Part 1: Messi did not have the best goalscoring rate in two of the last four seasons.
Part 2: Defining elite goalscoring, and the top scorers of 2009-10.
Part 3: Bonus Points for wide players and midfielders plus younger players. Top scorers of 2010-11.
Greetings. Welcome back to our continuing quest.
To seek out… new information regarding the best scorers in Europe.
To review… younger players that threw up flags years ago that they were going to be really quite good some day.
To boldly go… where few boring statistical analysts have ever gone before…

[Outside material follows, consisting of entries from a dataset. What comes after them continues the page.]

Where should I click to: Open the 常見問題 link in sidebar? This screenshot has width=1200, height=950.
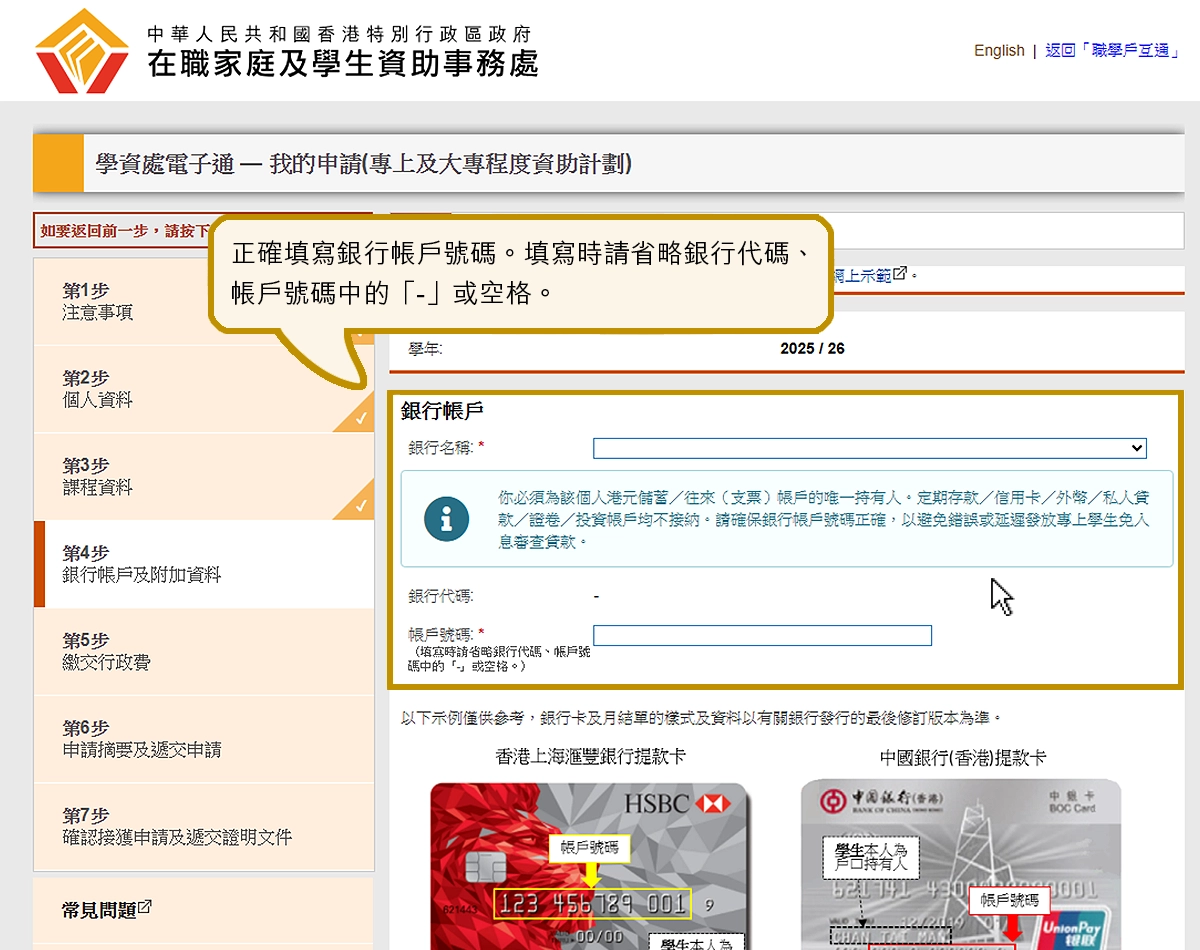pos(99,910)
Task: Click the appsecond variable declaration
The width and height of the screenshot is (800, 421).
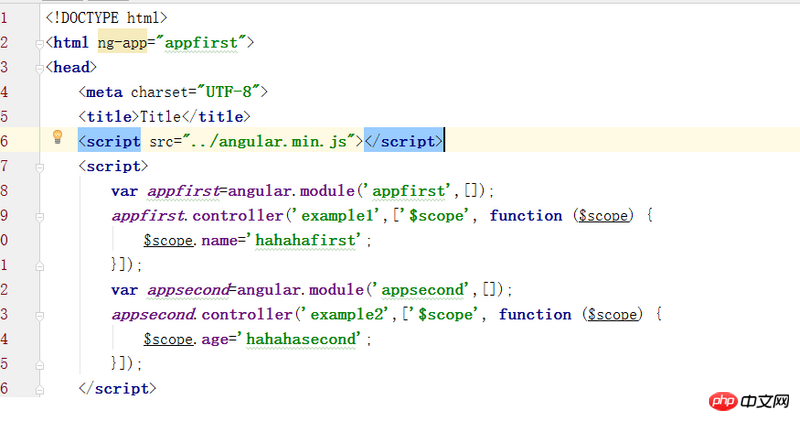Action: point(188,290)
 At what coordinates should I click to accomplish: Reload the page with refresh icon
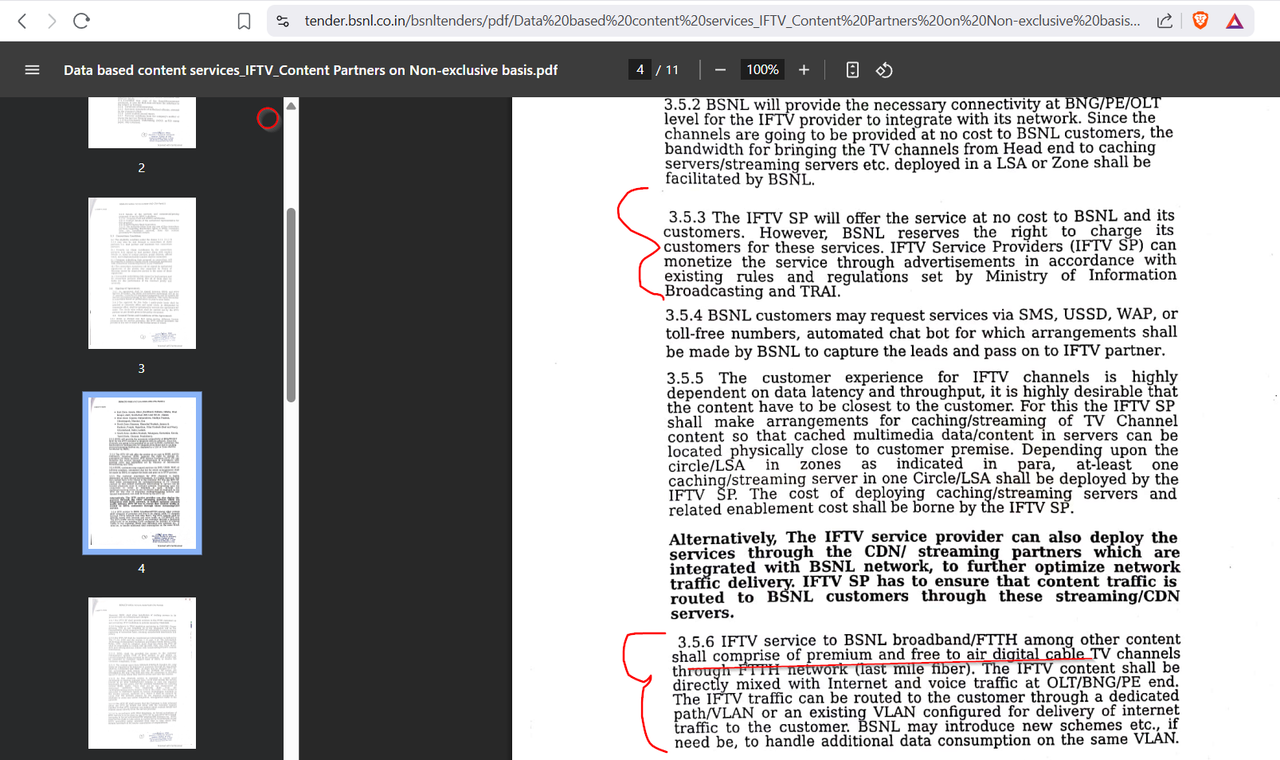(x=82, y=21)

The NPG90 Zone…[Note: if you are hopping on board here, you should probably click on part 2 where I discuss the methodolgy more.]
Dzeko was in the Bundesliga top tier in 09-10 and would have been again, if he’d stayed at Wolfsburg. A midseason swap to Manchester City saw his scoring rate drop precipitously, but the next year he actually lead the Premier league in rate, scoring 14 goals from 16.6 90s. Jermain Defoe was second in rate that year off a partial season, and then came Robin van Persie, Papiss Cisse (combined rate between Newcastle and Freiburg), Aguero, Balotelli, and Rooney.

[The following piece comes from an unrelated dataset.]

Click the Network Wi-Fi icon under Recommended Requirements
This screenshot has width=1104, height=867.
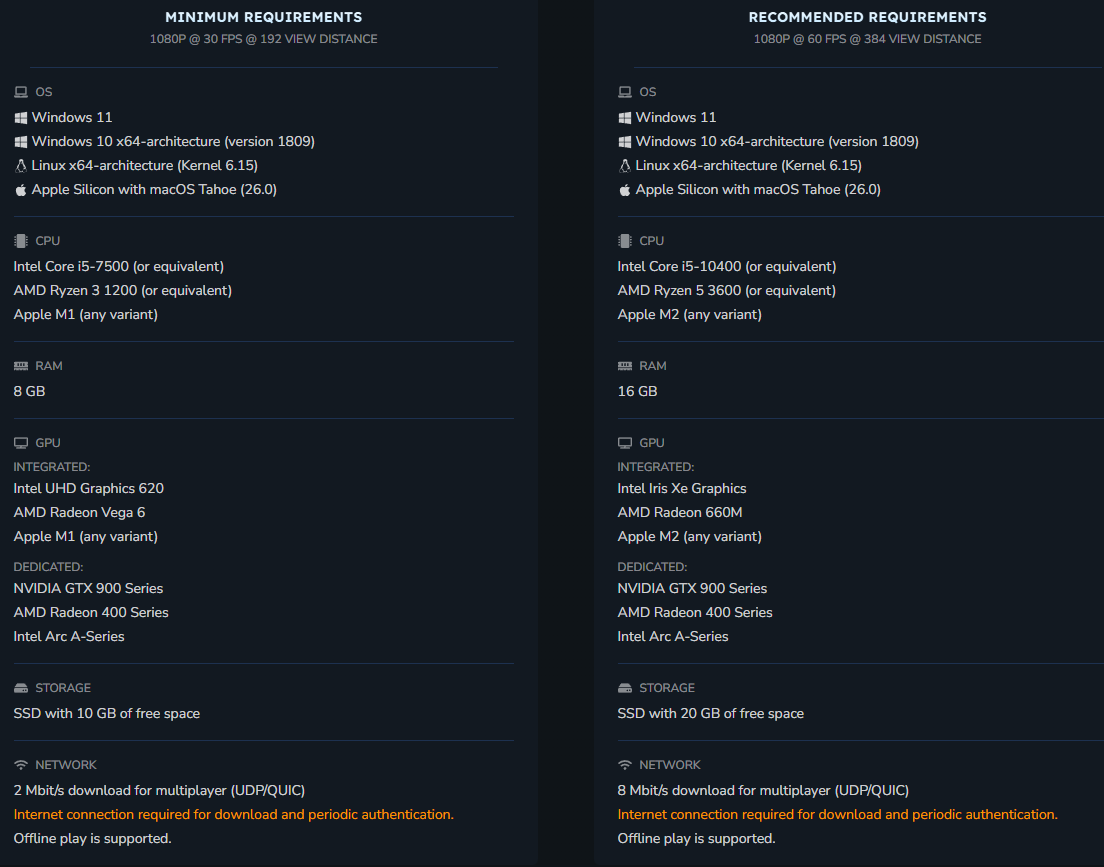click(625, 765)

Grant Holt appears here, in perhaps his last super useful season, and you also see Yakubu, who was consistently good before moving to China in search of a big money contract.
Of the younger players, I was not surprised to see Daniel Sturridge show up, but the appearance of Danny Welbeck at age 21 has certainly made me revaluate an opinion based on last year’s abysmal shooting at United.[table id=57 /]
La Liga 2011-12
La Liga’s performers list is again incredibly deep this season, and boasted four of the top 5 rates in Europe, three of which came from Real Madrid. Llorente is here again, and Alexis Sanchez shows a boost after his move to Barcelona from Serie A. Soldado and Negredo are once again hanging around, banging in goals at a very useful, though not quite great rate.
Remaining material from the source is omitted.